== TEXTO EXTRAÍDO ==

A pie, «en calidad más de cristiano que de emperador», el emperador Miguel VIII
se dirigió en solemne procesión al monasterio de Studios y de allí a Santa Sofía. En ella, convertida de nuevo en iglesia ortodoxa, y en
la que los últimos emperadores de Bizancio habían recibido la corona, el
patriarca procedió, en el mes de septiembre, a una nueva coronación de Miguel y
de su esposa Teodora. Este solemne acto simbolizaba la restauración del Imperio
Bizantino en la ciudad imperial, en la que empezaba una vida nueva. En el mismo
acto fue proclamado basileus y presunto
heredero el hijo, aún menor, del emperador, Andrónico, que contaba solamente
tres años. Con ello se había dado el paso decisivo para la fundación de la
nueva dinastía
El emperador legítimo Juan IV Láscaris
fue, por el contrario, apartado de todas las celebraciones y algunos meses más
tarde fue cegado por orden de Miguel VIII. De la misma manera que Andrónico
Comneno se había deshecho del hijo de Manuel, Miguel se había librado del
último Láscaris cuyos derechos había jurado defender. Pero mientras que
Andrónico había conocido un desgraciado y terrible final, el hábil Paleólogo
consiguió establecer una autoridad duradera y fundar la dinastía más larga de
toda la historia bizantina, la dinastía que debía de regir los destinos del
Imperio hasta su desaparición.
4.
Bizancio convertida de nuevo
en una gran potencia:
Miguel VIII
El Imperio Bizantino había recuperado su
hegemonía en el sudeste a partir del reinado de Juan Vatatzes, pero no recuperó
el rango de gran potencia hasta la conquista de Constantinopla. Es cierto que
la reconquista de la capital no fue, en sí misma, más que el resultado final de
los éxitos políticos y militares iniciados muchos años antes, ya que cayó en manos
bizantinas como fruta madura. Pero, tras la reconquista de la ciudad imperial
del Bósforo, la posición internacional del Imperio Bizantino cambió
repentinamente. Bizancio recuperó su decisiva influencia sobre la configuración
política del sistema de Estados europeos y volvió a ser uno de los principales
focos de la política de las potencias mediterráneas.

===
== DATOS REUNIDOS ==

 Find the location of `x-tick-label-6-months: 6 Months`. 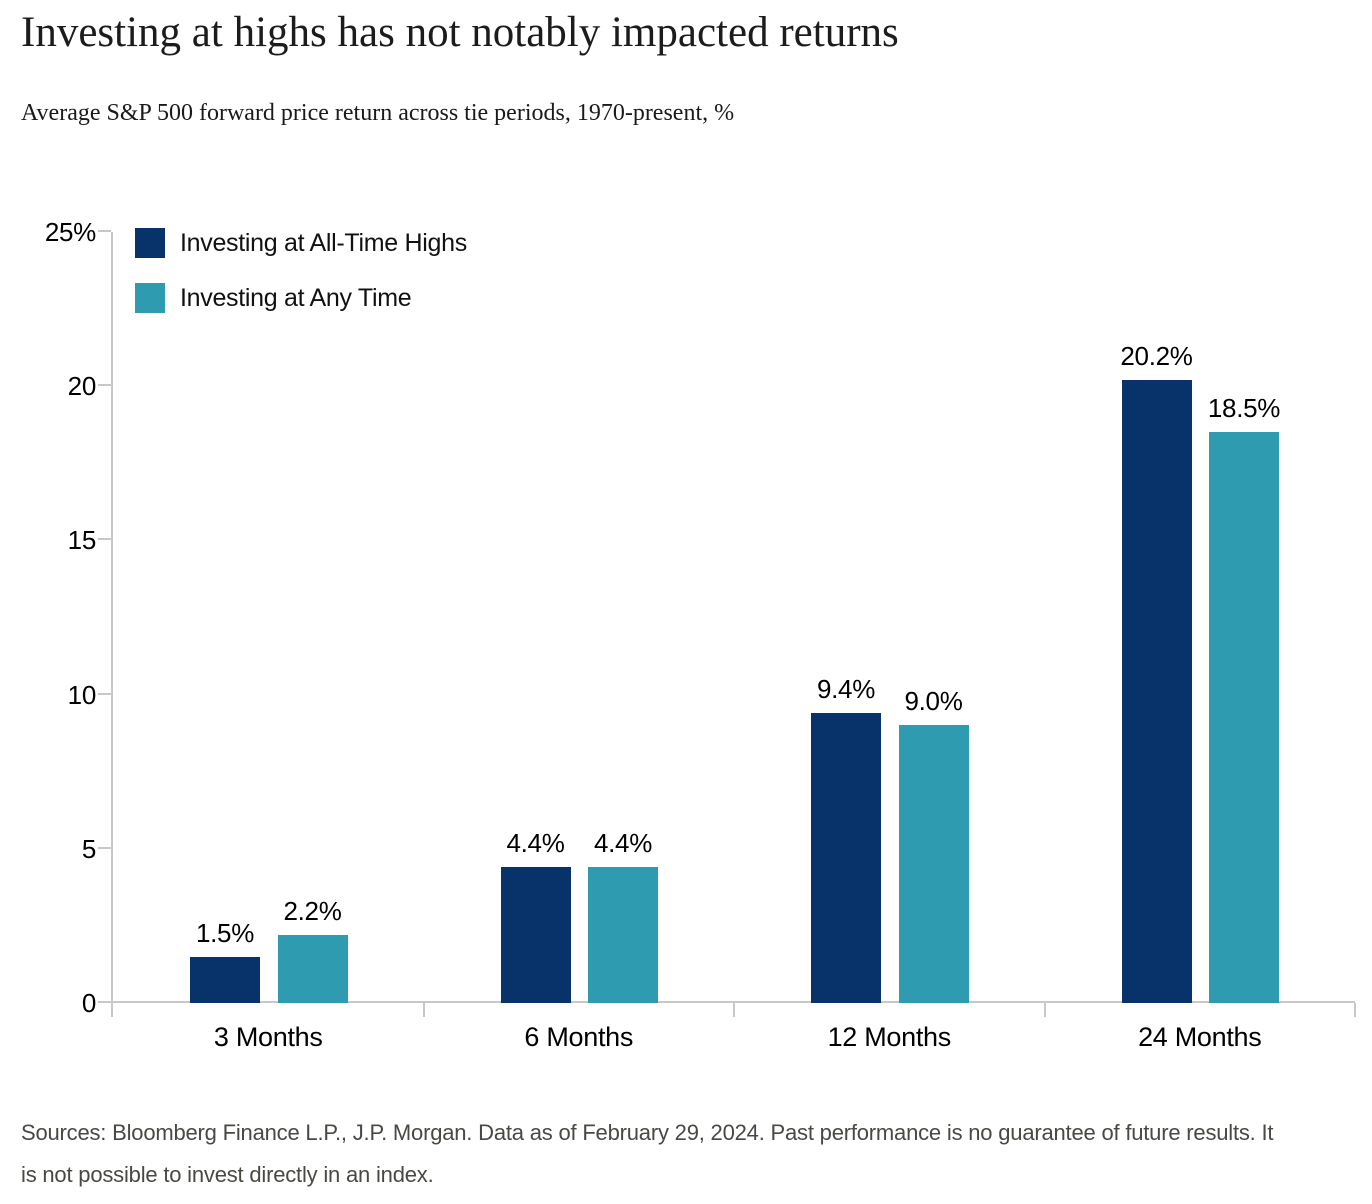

===

• [QUÉ HACER A] Copia igualito el texto sobre Miguel VIII, todo lo que va desde "Bizancio convertida de" hasta "las potencias mediterráneas.".
• [QUÉ HACER B] Según el texto sobre Miguel VIII, ¿cuántos años tenía Andrónico cuando lo proclamaron heredero?
• [QUÉ HACER C] Sigue escribiendo el texto sobre Miguel VIII a partir de donde termina.
El material no hace falta para nada.

• [TU RESPUESTA A]
Bizancio convertida de nuevo
en una gran potencia:
Miguel VIII
El Imperio Bizantino había recuperado su
hegemonía en el sudeste a partir del reinado de Juan Vatatzes, pero no recuperó
el rango de gran potencia hasta la conquista de Constantinopla. Es cierto que
la reconquista de la capital no fue, en sí misma, más que el resultado final de
los éxitos políticos y militares iniciados muchos años antes, ya que cayó en manos
bizantinas como fruta madura. Pero, tras la reconquista de la ciudad imperial
del Bósforo, la posición internacional del Imperio Bizantino cambió
repentinamente. Bizancio recuperó su decisiva influencia sobre la configuración
política del sistema de Estados europeos y volvió a ser uno de los principales
focos de la política de las potencias mediterráneas.

• [TU RESPUESTA B] Tenía solo tres años.

• [TU RESPUESTA C]
La recuperación del rango de gran
potencia comportaba también sus riesgos. Eran precisos, para mantenerlos,
medios y fuerzas mayores que los que poseía el imperio en aquel momento.
Significaba echarse encima nuevas tareas y nuevas cargas, lo que provocaba la
necesidad de contar con un ejército más numeroso y una flota más poderosa. Al
mismo tiempo, la capital recuperada estaba destrozada y exigía reparaciones,
con lo que se gastaba en ella enormes sumas, imponiéndose a las provincias una
pesada carga. Desde finales del siglo XII se había hecho también patente que
los bizantinos ya no estaban en condiciones de hacer valer su antigua posición
de gran potencia. Tras la pérdida de Asia Menor, fundaron un Estado que tuvo
una fortaleza interior mayor que la del antiguo Imperio. Pero este Estado
provincial no constituyó nunca para ellos un fin en sí mismo, sino que no era
más que una cabeza de puente para intentar recobrar su antigua hegemonía, y fue
así como consiguieron restablecer, pagando el precio de una heroica lucha, la
situación que ya en otro tiempo se había manifestado como insostenible.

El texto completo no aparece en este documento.